Cyberattack on Ascension Michigan, other sites, began with ‘honest mistake’

• In its latest ransomware update, Ascension said its systems were breached accidentally when an ‘individual’ working at a site downloaded what they thought was a harmless file
• The hospital system is offering patients free credit monitoring
• The cyberattack was first detected on May 8 and disruptions continue

The cyberattack that has hobbled Ascension hospitals in Michigan and elsewhere for more than a month was caused when an “individual” working at one of the Ascension sites “accidentally downloaded a malicious file that they thought was legitimate,” the Catholic health behemoth reported Wednesday.

“We have no reason to believe this was anything but an honest mistake,” Ascension reported.

The download enabled attackers “to take files from a small number of file servers used by our associates primarily for daily and routine tasks” — specifically seven of 25,000 servers — the hospital chain reported.

And that, in turn, put at risk files containing “Protected Health Information (PHI) and Personally Identifiable Information (PII) for certain individuals, although the specific data may differ from individual to individual,” the chain reported, noting “progress” in the investigation.

RELATED: 

• Ransomware update: Ascension can’t fill prescriptions at its Michigan pharmacies
• Ascension, owner of 15 Michigan hospitals, confirms cyberattack was ransomware
• Cyberattack forces Ascension hospitals in Michigan to reroute patients

As of Tuesday, Ascension had restored access to electronic health records in several states and regions. That included four Michigan sites within the Genesys (Flint area), Rochester, Saginaw, and Tawas City markets.

Beyond that, Ascension provided few details about the initial breach.

It’s not clear if the person who downloaded the files was staff, a contractor or a visitor doing work unrelated to the hospital systems, for example. And while Ascension has acknowledged the attack as “ransomware,” it has not said whether it paid the ransom, nor has the attacker or attacking organization been identified.

Ascension Michigan has repeatedly declined requests for Bridge interviews since the breach. Rather, it has updated patients through a national page here and a page for Michigan patients here.

It’s also unclear how long it may take to fully restore systems. Earlier this month, Ascension reported a “turning point in our response efforts” in Florida, Alabama and Austin markets.

Credit-monitoring offer

The St.

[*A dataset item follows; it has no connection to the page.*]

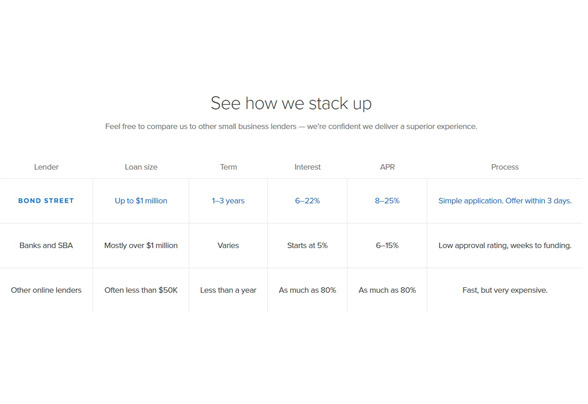Click the Interest column header
This screenshot has height=404, width=588.
tap(308, 167)
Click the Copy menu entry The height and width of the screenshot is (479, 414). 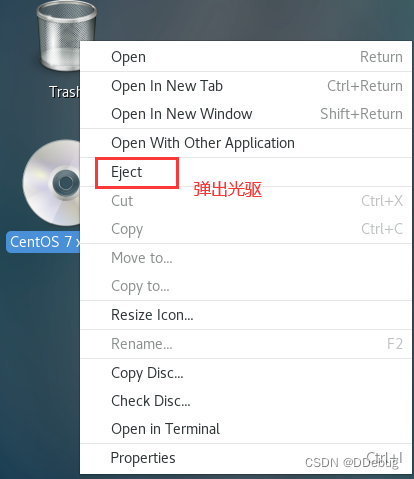click(x=246, y=229)
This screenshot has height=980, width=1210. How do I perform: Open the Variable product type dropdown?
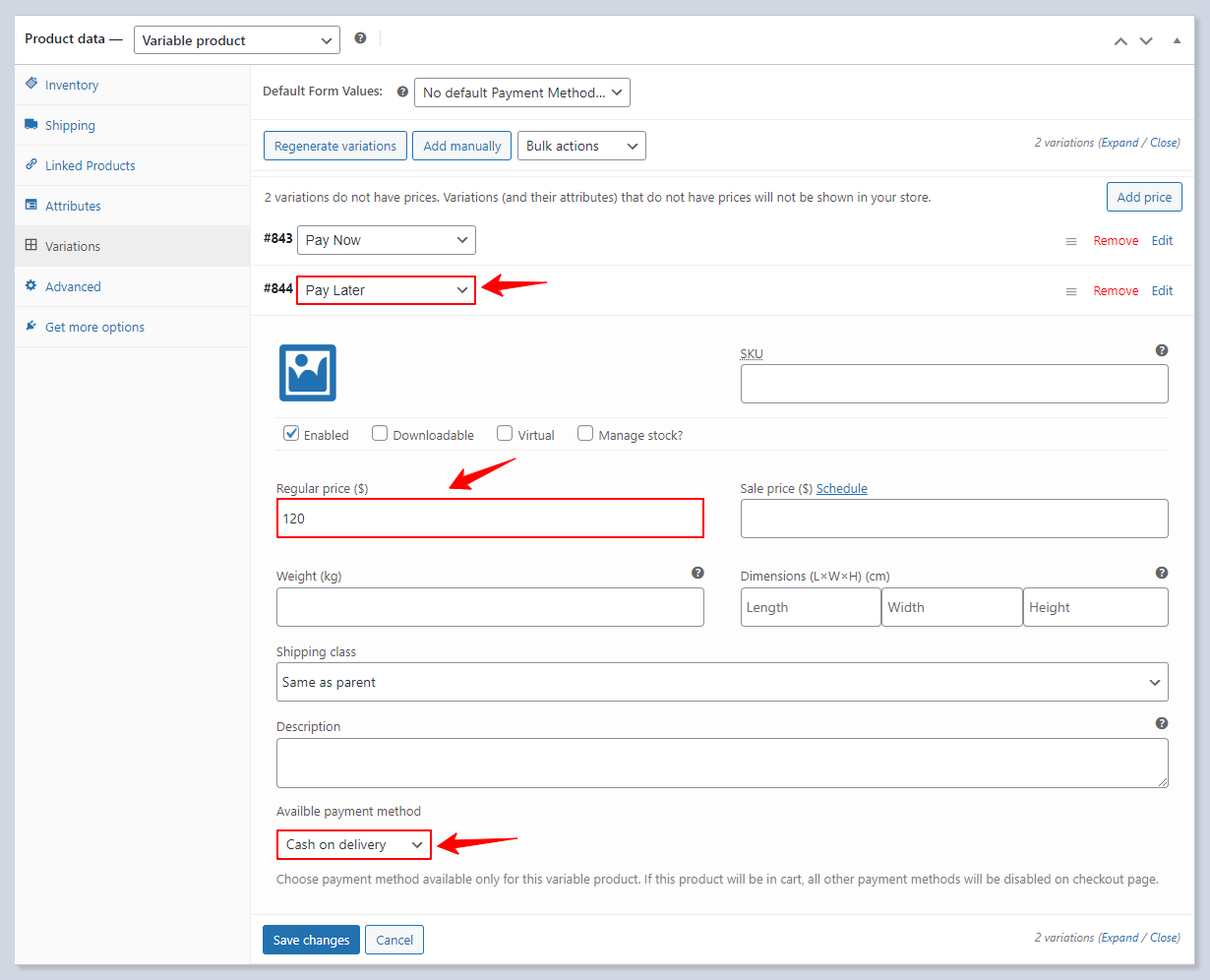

Louis-based chain also sought to reassure patients that their personal information may still be safe, even as it extended an offer of credit monitoring services and identity theft protection services.

(Patients can enroll in the credit monitoring and identity theft protection services at 1-888-498-8066.)

“Importantly, we have no evidence that data was taken from our Electronic Health Records (EHR) and other clinical systems, where our full patient records are securely stored,” it said in its national update.

Ascension Michigan hospitals continue to face “ongoing disruption to normal systems” but offices and “care sites” remain open and “all scheduled appointments are proceeding as planned,” Ascension reported in a separate update for Michigan patients.

Patients “may encounter longer than usual wait times and some delays,” it reiterated, advising them to “bring notes on symptoms and a list of current medications, including prescription numbers or bottles.”

Some electronic health records and patient portals remain inaccessible, as well as some phone systems and systems used to order “certain tests, procedures and medications.”

Ascension has been forced to pivot from computers to paperwork at times after a cyberattack breached its systems May 8. That’s when Ascension “detected unusual activity on select technology network systems” — a cybersecurity event that later changed to the more specific term, “ransomware.”